BEGIN Supplied records

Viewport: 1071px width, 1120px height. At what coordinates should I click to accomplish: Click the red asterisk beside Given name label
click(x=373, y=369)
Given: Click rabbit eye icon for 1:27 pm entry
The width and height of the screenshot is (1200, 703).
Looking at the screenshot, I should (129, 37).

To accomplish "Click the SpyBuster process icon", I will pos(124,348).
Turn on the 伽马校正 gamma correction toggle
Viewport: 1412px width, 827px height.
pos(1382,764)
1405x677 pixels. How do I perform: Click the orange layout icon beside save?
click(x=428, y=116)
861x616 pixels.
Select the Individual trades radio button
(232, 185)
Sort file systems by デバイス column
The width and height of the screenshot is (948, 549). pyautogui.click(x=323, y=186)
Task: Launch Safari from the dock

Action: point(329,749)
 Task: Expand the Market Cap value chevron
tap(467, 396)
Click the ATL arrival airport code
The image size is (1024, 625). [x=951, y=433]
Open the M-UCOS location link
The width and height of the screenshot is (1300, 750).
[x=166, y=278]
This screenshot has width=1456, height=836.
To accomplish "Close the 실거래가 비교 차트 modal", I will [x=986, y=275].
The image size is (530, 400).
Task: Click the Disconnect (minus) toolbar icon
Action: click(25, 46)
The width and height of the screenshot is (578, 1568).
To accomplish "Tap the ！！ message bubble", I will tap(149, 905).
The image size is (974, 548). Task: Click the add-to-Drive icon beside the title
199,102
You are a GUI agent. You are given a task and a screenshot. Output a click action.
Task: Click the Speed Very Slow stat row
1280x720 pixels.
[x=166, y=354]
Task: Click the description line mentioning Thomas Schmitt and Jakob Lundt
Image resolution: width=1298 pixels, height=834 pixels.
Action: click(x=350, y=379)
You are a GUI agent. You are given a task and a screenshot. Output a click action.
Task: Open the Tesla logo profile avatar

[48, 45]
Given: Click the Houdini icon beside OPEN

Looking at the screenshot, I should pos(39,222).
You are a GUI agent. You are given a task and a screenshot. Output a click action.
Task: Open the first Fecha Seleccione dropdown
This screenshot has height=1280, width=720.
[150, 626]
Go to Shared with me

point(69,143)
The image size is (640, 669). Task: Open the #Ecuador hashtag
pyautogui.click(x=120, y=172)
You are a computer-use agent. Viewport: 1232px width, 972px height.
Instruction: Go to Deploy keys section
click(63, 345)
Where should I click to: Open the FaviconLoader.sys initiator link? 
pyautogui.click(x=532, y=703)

END Supplied records

Brief ::
Starting from the top of the records and ending at the line that contains "Open the M-UCOS location link", repeat each line exactly and return only those lines.

Response for this exercise ::
Viewport: 1071px width, 1120px height. At what coordinates should I click to accomplish: Click the red asterisk beside Given name label
click(x=373, y=369)
Given: Click rabbit eye icon for 1:27 pm entry
The width and height of the screenshot is (1200, 703).
Looking at the screenshot, I should (129, 37).

To accomplish "Click the SpyBuster process icon", I will pos(124,348).
Turn on the 伽马校正 gamma correction toggle
Viewport: 1412px width, 827px height.
pos(1382,764)
1405x677 pixels. How do I perform: Click the orange layout icon beside save?
click(x=428, y=116)
861x616 pixels.
Select the Individual trades radio button
(232, 185)
Sort file systems by デバイス column
The width and height of the screenshot is (948, 549). pyautogui.click(x=323, y=186)
Task: Launch Safari from the dock

Action: point(329,749)
 Task: Expand the Market Cap value chevron
tap(467, 396)
Click the ATL arrival airport code
The image size is (1024, 625). [x=951, y=433]
Open the M-UCOS location link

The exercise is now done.